__THE PROBLEM__
From start to finish, set down the entries below exactly, leaving out the pictures.

__THE RECORDS__

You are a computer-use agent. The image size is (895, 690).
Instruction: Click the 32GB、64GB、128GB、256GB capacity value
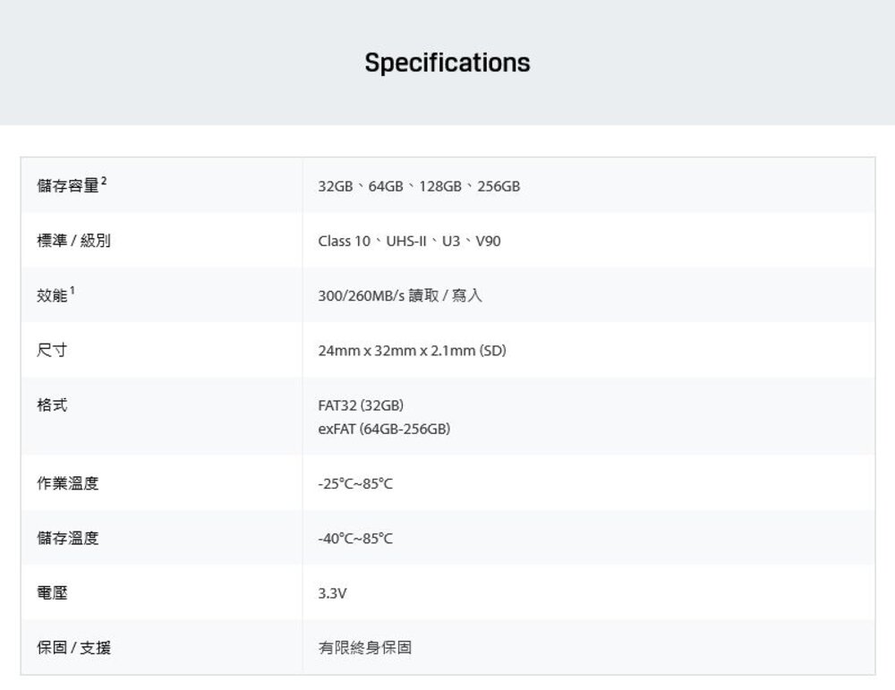419,186
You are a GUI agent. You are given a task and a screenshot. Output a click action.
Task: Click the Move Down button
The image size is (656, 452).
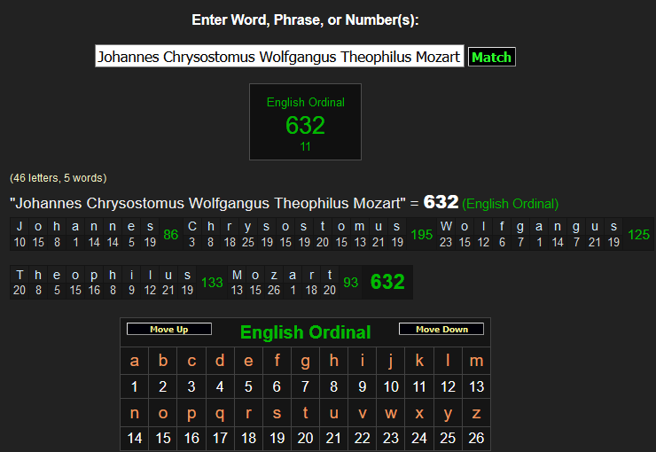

__TASK OUTPUT__
You are a computer-use agent. The image size is (895, 690).
Instruction: Click the 32GB、64GB、128GB、256GB capacity value
419,186
You are a GUI agent. You are given a task and a screenshot. Output a click action.
Task: Click the Move Down button
The image size is (656, 452).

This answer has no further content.